## [Exercise text]
European health agencies have warned against consuming high amounts of cassia bark, one of the four main species of cinnamon, because of its coumarin content. According to the German Federal Institute for Risk Assessment (BFR), 1 kg of (cassia) cinnamon powder contains about 2.1 to 4.4 g of coumarin. Powdered cassia cinnamon weighs 0.56 g/cm^{3}, so a kilogram of cassia cinnamon powder equals 362.29 teaspoons. One teaspoon of cassia cinnamon powder therefore contains 5.8 to 12.1 mg of coumarin, which may be above the tolerable daily intake value for smaller individuals. However, the BFR only cautions against high daily intake of foods containing coumarin. Its report specifically states that Ceylon cinnamon (Cinnamomum verum) contains "hardly any" coumarin.

The European Regulation (EC) No 1334/2008 describes the following maximum limits for coumarin: 50 mg/kg in traditional and/or seasonal bakery ware containing a reference to cinnamon in the labeling, 20 mg/kg in breakfast cereals including muesli, 15 mg/kg in fine bakery ware, with the exception of traditional and/or seasonal bakery ware containing a reference to cinnamon in the labeling, and 5 mg/kg in desserts.

An investigation from the Danish Veterinary and Food Administration in 2013 shows that bakery goods characterized as fine bakery ware exceeds the European limit (15 mg/kg) in almost 50% of the cases. The paper also mentions tea as an additional important contributor to the overall coumarin intake, especially for children with a habit for sweets.

Coumarin was banned as a food additive in the United States in 1954, largely because of the hepatotoxicity results in rodents. Coumarin is currently listed by the Food and Drug Administration (FDA) of the United States among "Substances Generally Prohibited From Direct Addition or Use as Human Food," according to 21 CFR 189.130, but some natural additives containing coumarin, such as the flavorant sweet woodruff are allowed "in alcoholic beverages only" under 21 CFR 172.510. In Europe, popular examples of such beverages are Maiwein, white wine with woodruff, and Żubrówka, vodka flavoured with bison grass.

Coumarin is subject to restrictions on its use in perfumery, as some people may become sensitized to it, however the evidence that coumarin can cause an allergic reaction in humans is disputed.

## [Work instructions]
1 > Summarize the text on coumarin in two sentences.
2 > Answer these questions from the text on coumarin:
(a) According to the German Federal Institute for Risk Assessment, how much coumarin does 1 kg of cassia cinnamon powder contain?
(b) What maximum coumarin limit does Regulation (EC) No 1334/2008 set for breakfast cereals?
(c) In what year was coumarin banned as a food additive in the United States?
3 > Retype the text on coumarin from "Coumarin was banned" up to and including "humans is disputed.".

## [Extracted records]
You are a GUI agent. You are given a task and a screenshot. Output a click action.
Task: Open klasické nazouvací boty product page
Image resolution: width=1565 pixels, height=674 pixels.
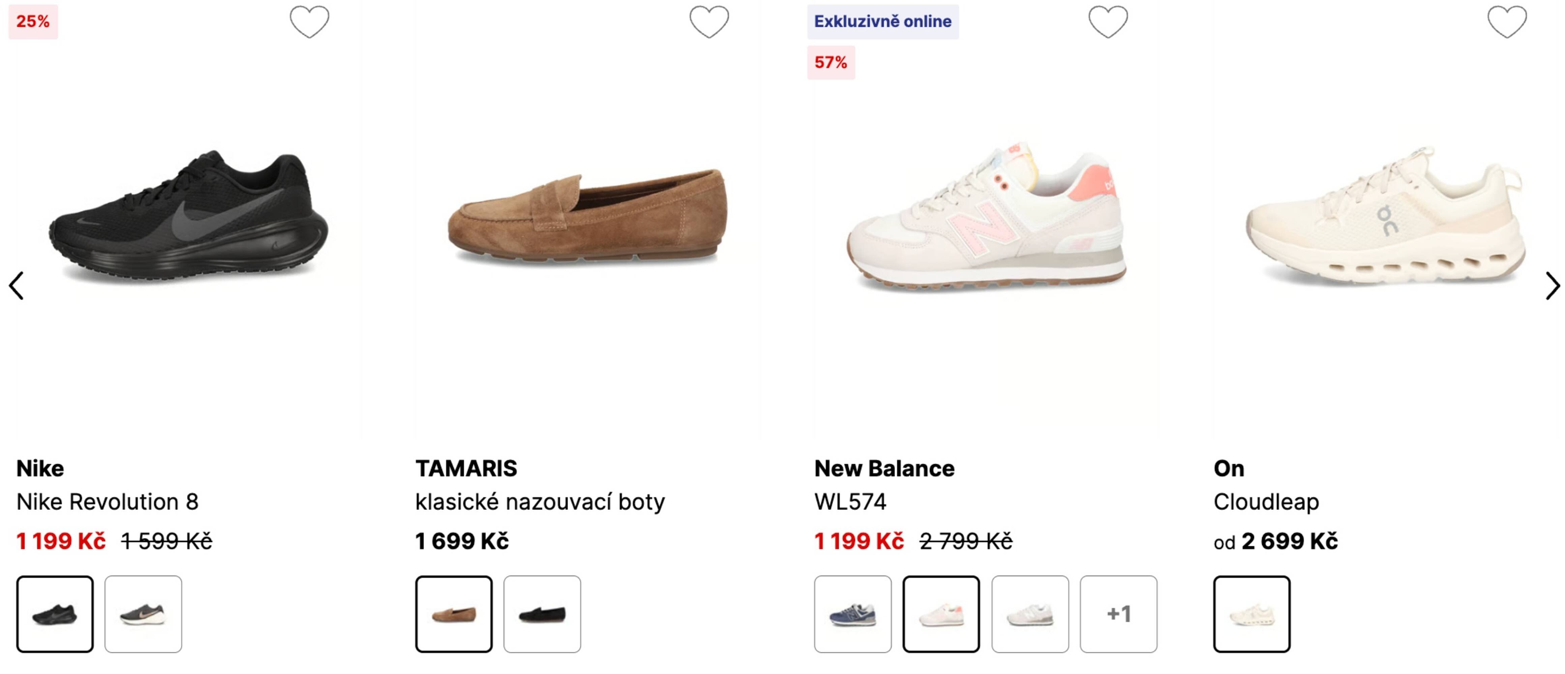coord(539,502)
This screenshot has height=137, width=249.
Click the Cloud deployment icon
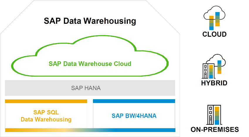[214, 18]
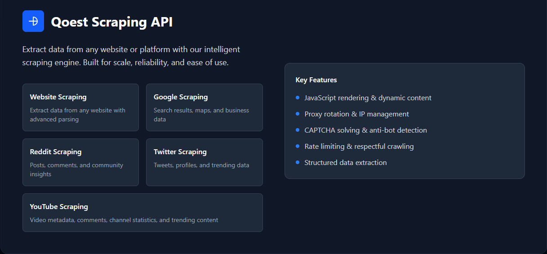Click bullet dot beside JavaScript rendering
The height and width of the screenshot is (254, 547).
click(298, 98)
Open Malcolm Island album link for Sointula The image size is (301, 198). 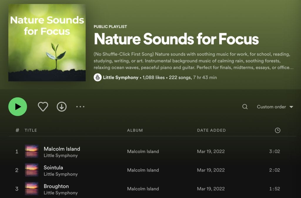(143, 170)
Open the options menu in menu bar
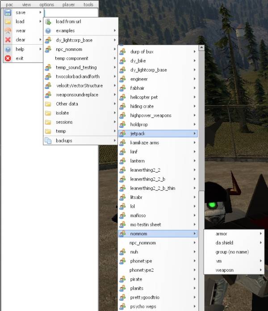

## [Exercise answers]
1 > European health agencies warn against consuming high amounts of cassia cinnamon because of its coumarin content, and a European regulation sets maximum coumarin limits for foods such as bakery ware, breakfast cereals, and desserts. Coumarin was banned as a food additive in the United States in 1954, although some natural coumarin-containing flavorants are allowed in alcoholic beverages only, and its use in perfumery is restricted.

2 >
(a) About 2.1 to 4.4 g.
(b) 20 mg/kg.
(c) 1954.

3 >
Coumarin was banned as a food additive in the United States in 1954, largely because of the hepatotoxicity results in rodents. Coumarin is currently listed by the Food and Drug Administration (FDA) of the United States among "Substances Generally Prohibited From Direct Addition or Use as Human Food," according to 21 CFR 189.130, but some natural additives containing coumarin, such as the flavorant sweet woodruff are allowed "in alcoholic beverages only" under 21 CFR 172.510. In Europe, popular examples of such beverages are Maiwein, white wine with woodruff, and Żubrówka, vodka flavoured with bison grass.

Coumarin is subject to restrictions on its use in perfumery, as some people may become sensitized to it, however the evidence that coumarin can cause an allergic reaction in humans is disputed.